**Exercise description**: Recast the material below as a Markdown table with the columns Row and Line, putting each line in its own numbered row. Skip blank lines and leave out the pictures.

**Extracted material**:
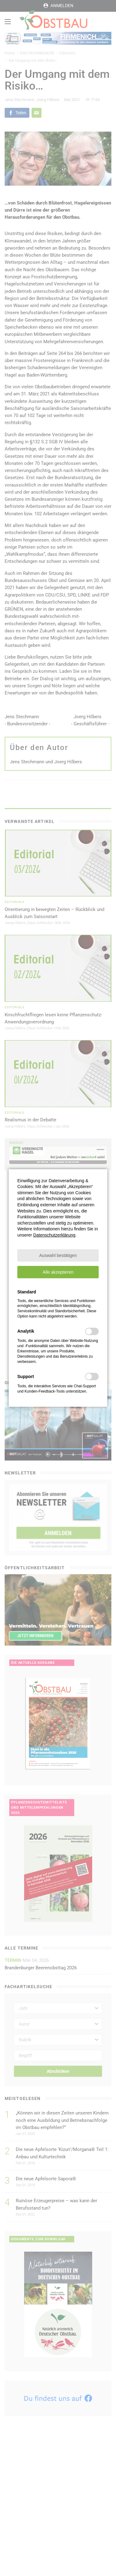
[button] (58, 1255)
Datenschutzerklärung (54, 1235)
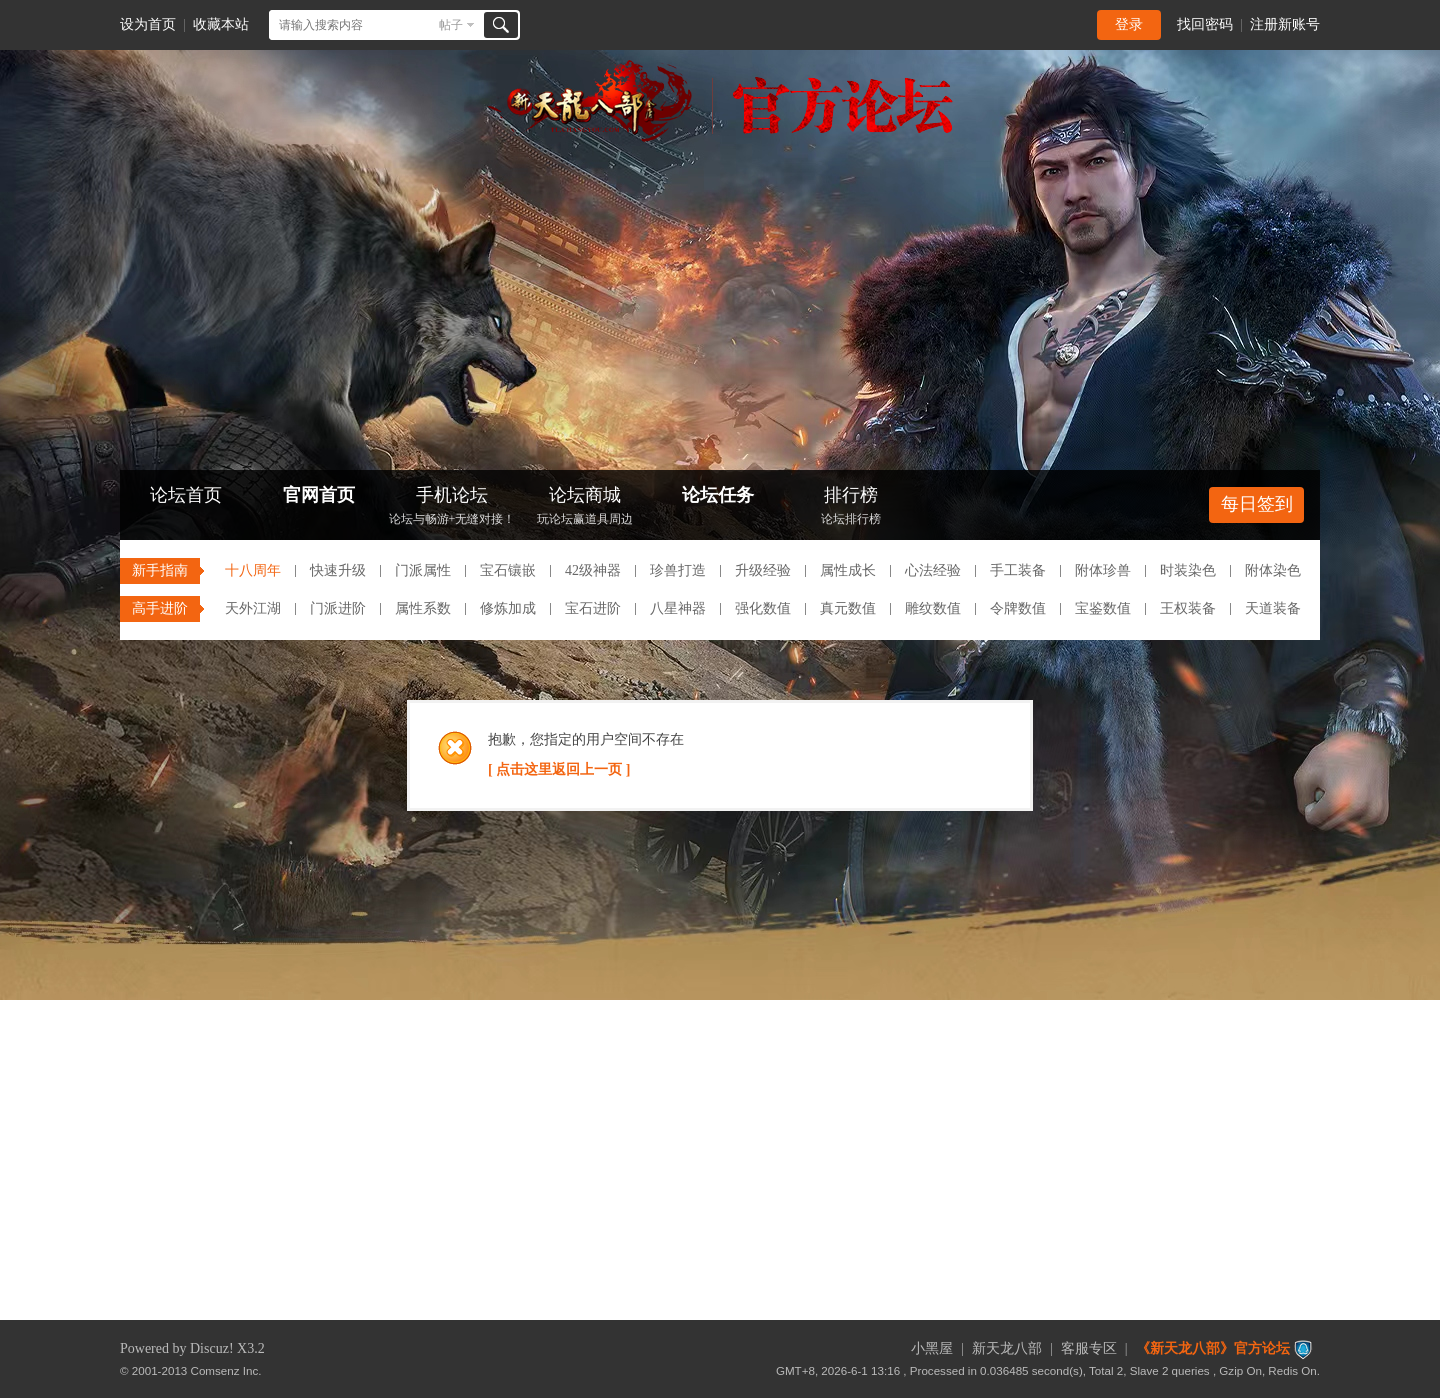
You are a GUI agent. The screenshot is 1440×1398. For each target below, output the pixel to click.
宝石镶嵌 (508, 570)
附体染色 (1273, 570)
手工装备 (1018, 570)
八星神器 (678, 608)
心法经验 (933, 570)
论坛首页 (186, 495)
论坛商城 (585, 507)
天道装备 (1273, 608)
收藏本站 (221, 24)
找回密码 (1205, 24)
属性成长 (848, 570)
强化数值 (763, 608)
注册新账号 (1285, 24)
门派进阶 (338, 608)
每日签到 (1257, 504)
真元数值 (848, 608)
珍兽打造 (678, 570)
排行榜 (851, 507)
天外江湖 (253, 608)
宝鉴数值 (1103, 608)
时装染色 (1188, 570)
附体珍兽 (1103, 570)
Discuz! (212, 1348)
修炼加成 (508, 608)
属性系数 (423, 608)
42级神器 (593, 570)
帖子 (451, 25)
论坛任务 (718, 495)
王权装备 (1188, 608)
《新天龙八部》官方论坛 (1213, 1348)
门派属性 (423, 570)
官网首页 (319, 495)
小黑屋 (932, 1348)
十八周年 (253, 570)
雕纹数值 (933, 608)
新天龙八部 (1007, 1348)
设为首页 (148, 24)
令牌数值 (1018, 608)
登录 (1129, 24)
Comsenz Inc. (226, 1370)
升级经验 (763, 570)
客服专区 (1089, 1348)
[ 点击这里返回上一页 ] (559, 769)
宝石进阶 (593, 608)
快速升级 (338, 570)
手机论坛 (452, 507)
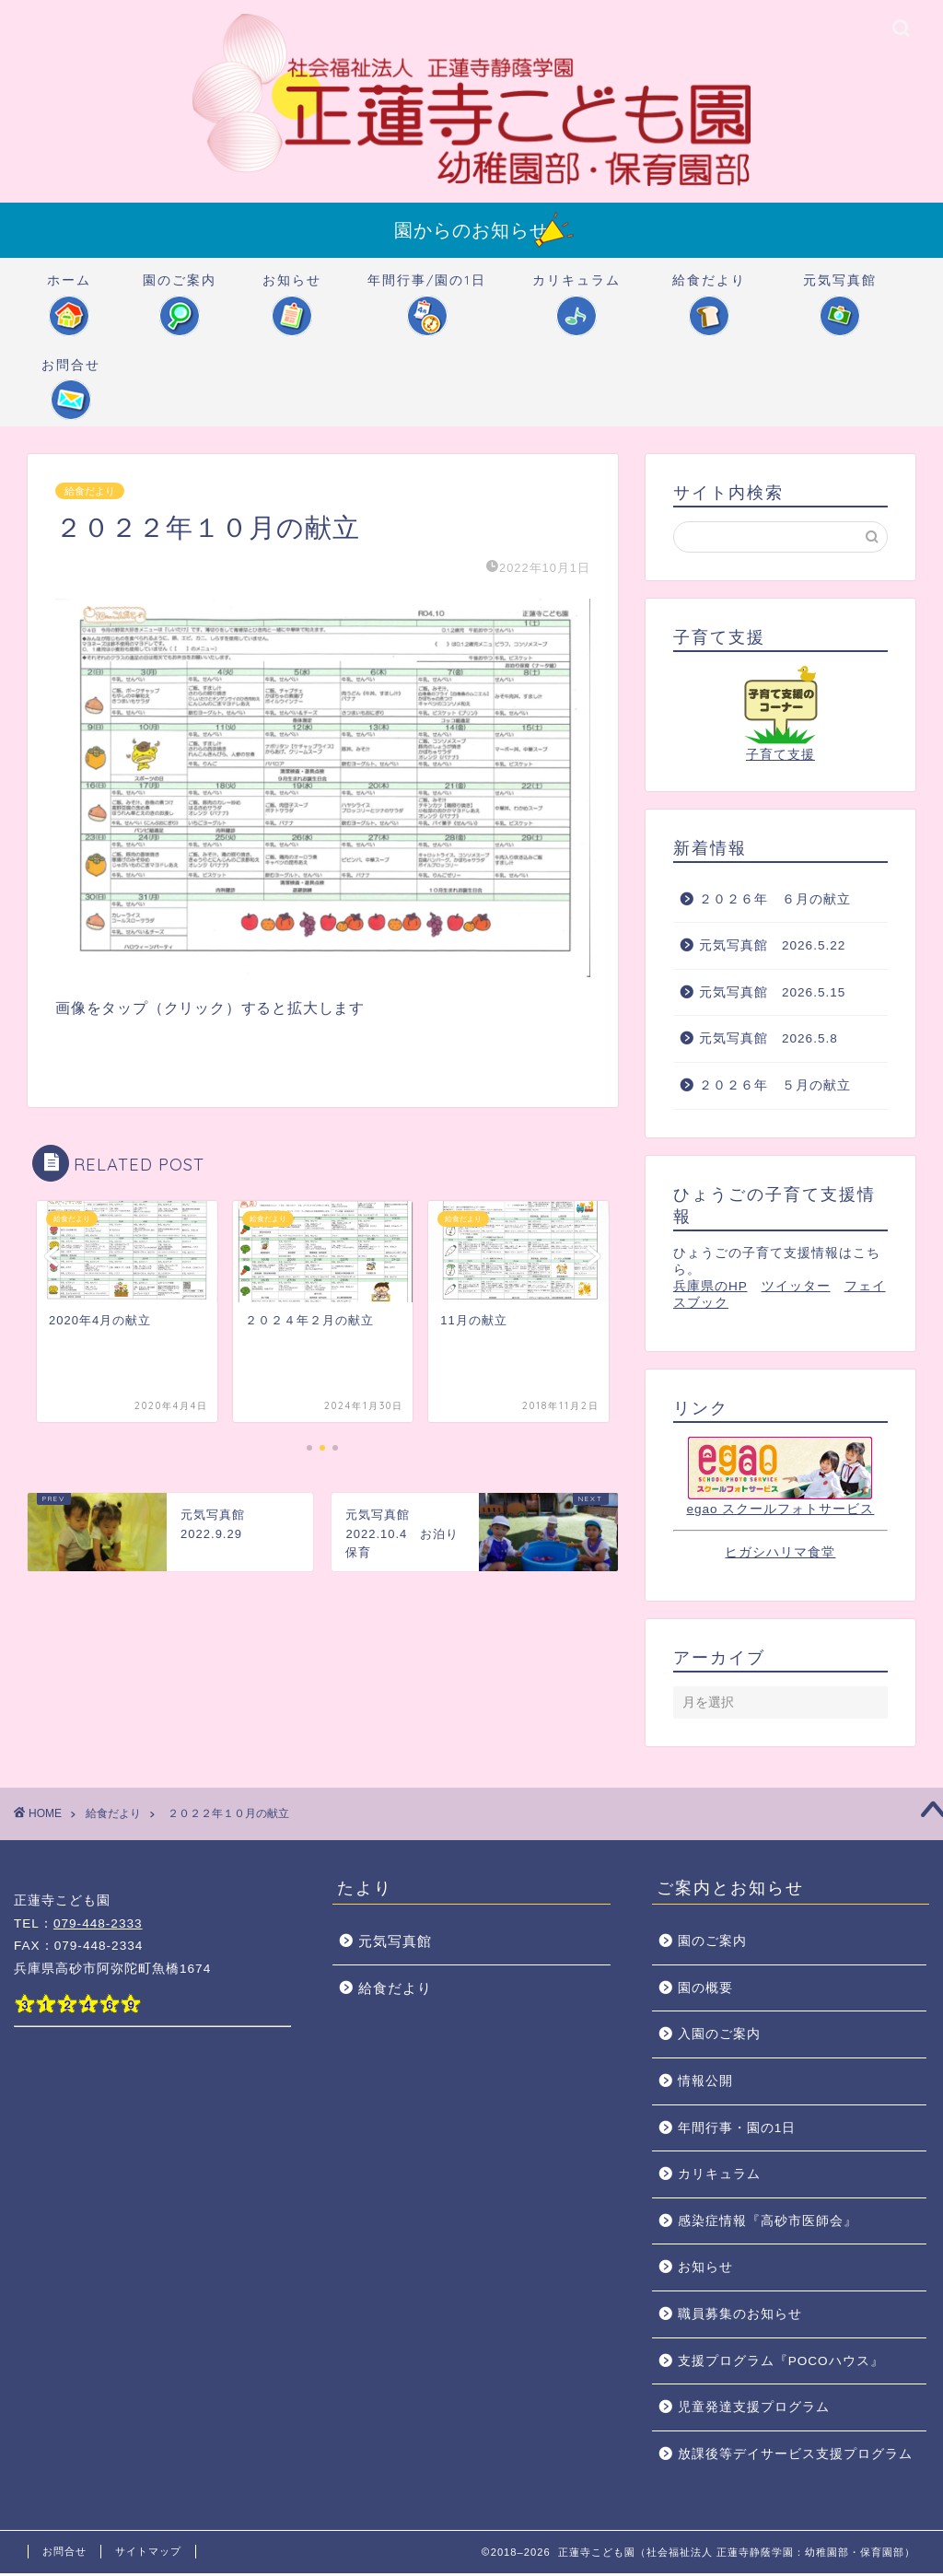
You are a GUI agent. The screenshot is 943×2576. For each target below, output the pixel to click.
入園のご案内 (719, 2037)
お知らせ (291, 288)
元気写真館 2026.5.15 (772, 995)
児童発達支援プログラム (754, 2410)
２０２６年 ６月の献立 (775, 901)
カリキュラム (576, 288)
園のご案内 (179, 288)
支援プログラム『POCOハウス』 (781, 2364)
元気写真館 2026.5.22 (772, 948)
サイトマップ (148, 2553)
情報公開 (705, 2084)
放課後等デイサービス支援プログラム (795, 2457)
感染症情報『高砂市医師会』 (767, 2224)
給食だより (709, 288)
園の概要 (705, 1991)
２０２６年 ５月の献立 (775, 1088)
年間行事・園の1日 (737, 2131)
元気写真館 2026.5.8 (768, 1041)
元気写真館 (839, 288)
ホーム (69, 288)
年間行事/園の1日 (426, 288)
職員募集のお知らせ (740, 2317)
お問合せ (70, 372)
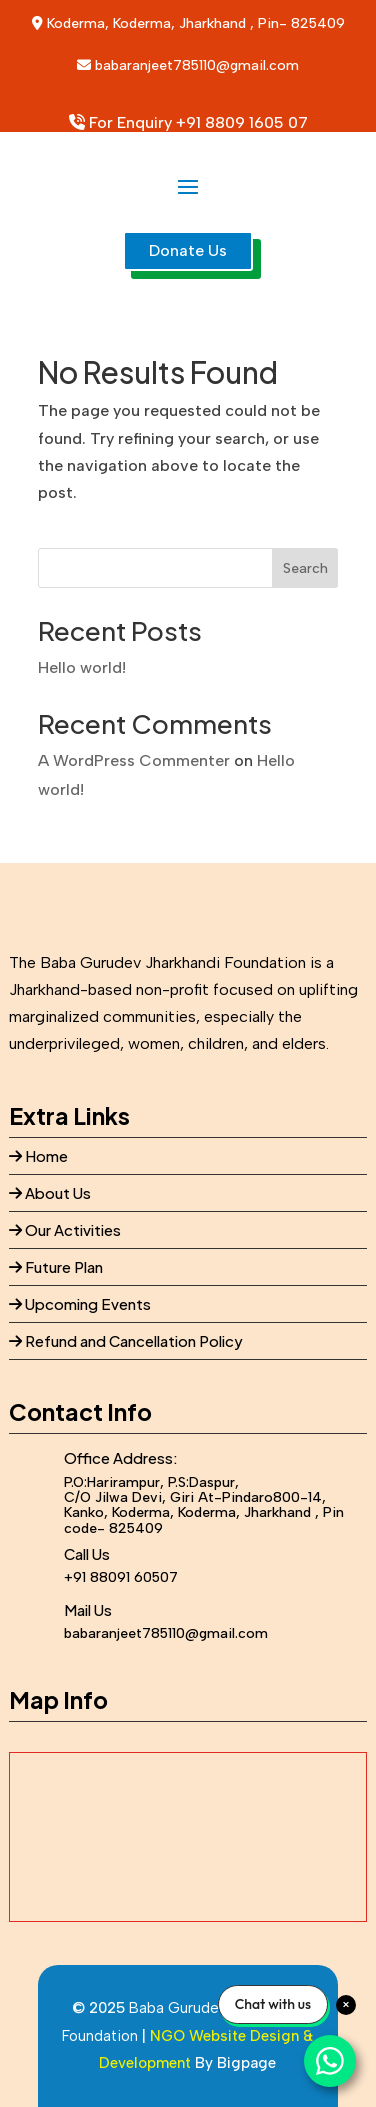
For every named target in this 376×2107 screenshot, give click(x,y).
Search (305, 568)
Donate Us (188, 250)
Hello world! (82, 667)
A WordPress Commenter (134, 760)
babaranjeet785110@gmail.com (197, 65)
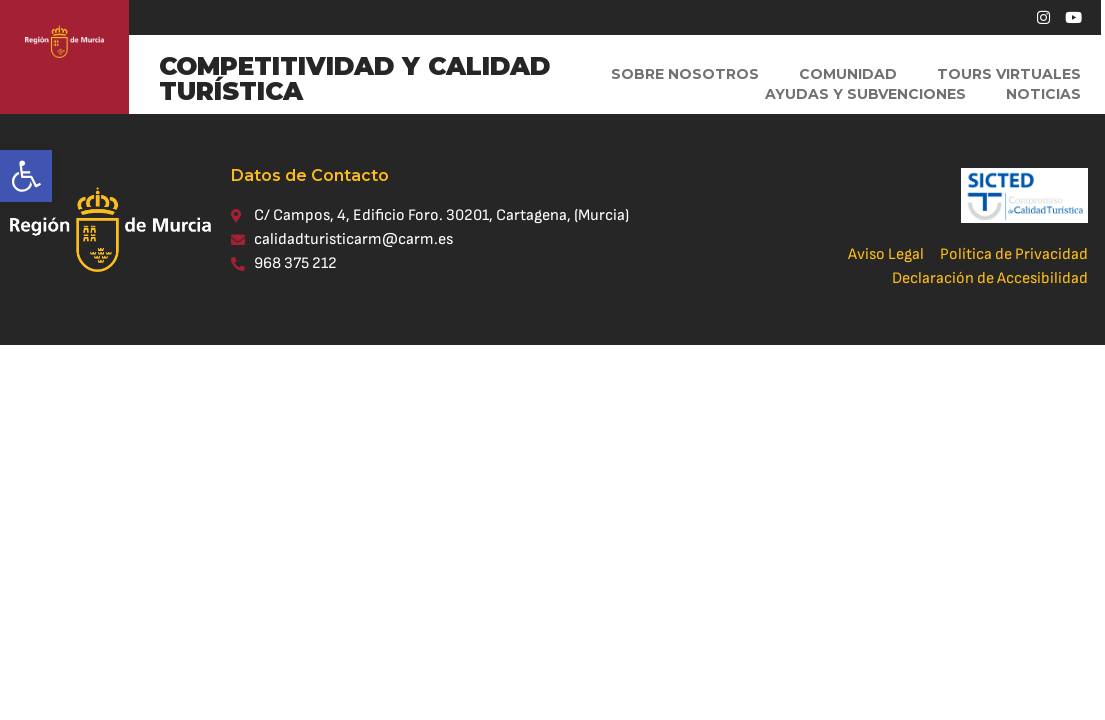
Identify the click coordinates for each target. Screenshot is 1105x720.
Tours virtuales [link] (1009, 74)
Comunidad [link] (848, 74)
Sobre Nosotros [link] (685, 74)
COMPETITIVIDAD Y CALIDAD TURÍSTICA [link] (354, 78)
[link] (26, 176)
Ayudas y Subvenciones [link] (865, 94)
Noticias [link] (1043, 94)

**Task output**:
| Row | Line |
|---|---|
| 1 | [button] (58, 1255) |
| 2 | Datenschutzerklärung (54, 1235) |
| 3 | You are a GUI agent. The screenshot is 1440×1398. For each target below, output the pixel to click. |
| 4 | 宝石镶嵌 (508, 570) |
| 5 | 附体染色 (1273, 570) |
| 6 | 手工装备 (1018, 570) |
| 7 | 八星神器 (678, 608) |
| 8 | 心法经验 (933, 570) |
| 9 | 论坛首页 (186, 495) |
| 10 | 论坛商城 (585, 507) |
| 11 | 天道装备 (1273, 608) |
| 12 | 收藏本站 (221, 24) |
| 13 | 找回密码 (1205, 24) |
| 14 | 属性成长 (848, 570) |
| 15 | 强化数值 (763, 608) |
| 16 | 注册新账号 (1285, 24) |
| 17 | 门派进阶 (338, 608) |
| 18 | 每日签到 (1257, 504) |
| 19 | 真元数值 (848, 608) |
| 20 | 珍兽打造 (678, 570) |
| 21 | 排行榜 (851, 507) |
| 22 | 天外江湖 (253, 608) |
| 23 | 宝鉴数值 (1103, 608) |
| 24 | 时装染色 (1188, 570) |
| 25 | 附体珍兽 (1103, 570) |
| 26 | Discuz! (212, 1348) |
| 27 | 修炼加成 (508, 608) |
| 28 | 属性系数 (423, 608) |
| 29 | 42级神器 (593, 570) |
| 30 | 帖子 (451, 25) |
| 31 | 论坛任务 (718, 495) |
| 32 | 王权装备 (1188, 608) |
| 33 | 《新天龙八部》官方论坛 (1213, 1348) |
| 34 | 门派属性 (423, 570) |
| 35 | 官网首页 (319, 495) |
| 36 | 小黑屋 (932, 1348) |
| 37 | 十八周年 (253, 570) |
| 38 | 雕纹数值 (933, 608) |
| 39 | 新天龙八部 (1007, 1348) |
| 40 | 设为首页 (148, 24) |
| 41 | 令牌数值 (1018, 608) |
| 42 | 登录 (1129, 24) |
| 43 | Comsenz Inc. (226, 1370) |
| 44 | 升级经验 (763, 570) |
| 45 | 客服专区 (1089, 1348) |
| 46 | [ 点击这里返回上一页 ] (559, 769) |
| 47 | 宝石进阶 (593, 608) |
| 48 | 快速升级 (338, 570) |
| 49 | 手机论坛 (452, 507) |
| 50 | You are a GUI agent. The screenshot is 943×2576. For each target below, output the pixel to click. |
| 51 | 入園のご案内 (719, 2037) |
| 52 | お知らせ (291, 288) |
| 53 | 元気写真館 2026.5.15 (772, 995) |
| 54 | 児童発達支援プログラム (754, 2410) |
| 55 | ２０２６年 ６月の献立 (775, 901) |
| 56 | カリキュラム (576, 288) |
| 57 | 園のご案内 (179, 288) |
| 58 | 支援プログラム『POCOハウス』 (781, 2364) |
| 59 | 元気写真館 2026.5.22 (772, 948) |
| 60 | サイトマップ (148, 2553) |
| 61 | 情報公開 (705, 2084) |
| 62 | 放課後等デイサービス支援プログラム (795, 2457) |
| 63 | 感染症情報『高砂市医師会』 (767, 2224) |
| 64 | 給食だより (709, 288) |
| 65 | 園の概要 (705, 1991) |
| 66 | ２０２６年 ５月の献立 (775, 1088) |
| 67 | 年間行事・園の1日 (737, 2131) |
| 68 | 元気写真館 2026.5.8 (768, 1041) |
| 69 | 元気写真館 (839, 288) |
| 70 | ホーム (69, 288) |
| 71 | 年間行事/園の1日 (426, 288) |
| 72 | 職員募集のお知らせ (740, 2317) |
| 73 | お問合せ (70, 372) |
| 74 | For every named target in this 376×2107 screenshot, give click(x,y). |
| 75 | Search (305, 568) |
| 76 | Donate Us (188, 250) |
| 77 | Hello world! (82, 667) |
| 78 | A WordPress Commenter (134, 760) |
| 79 | babaranjeet785110@gmail.com (197, 65) |
| 80 | Identify the click coordinates for each target. Screenshot is 1105x720. |
| 81 | Tours virtuales [link] (1009, 74) |
| 82 | Comunidad [link] (848, 74) |
| 83 | Sobre Nosotros [link] (685, 74) |
| 84 | COMPETITIVIDAD Y CALIDAD TURÍSTICA [link] (354, 78) |
| 85 | [link] (26, 176) |
| 86 | Ayudas y Subvenciones [link] (865, 94) |
| 87 | Noticias [link] (1043, 94) |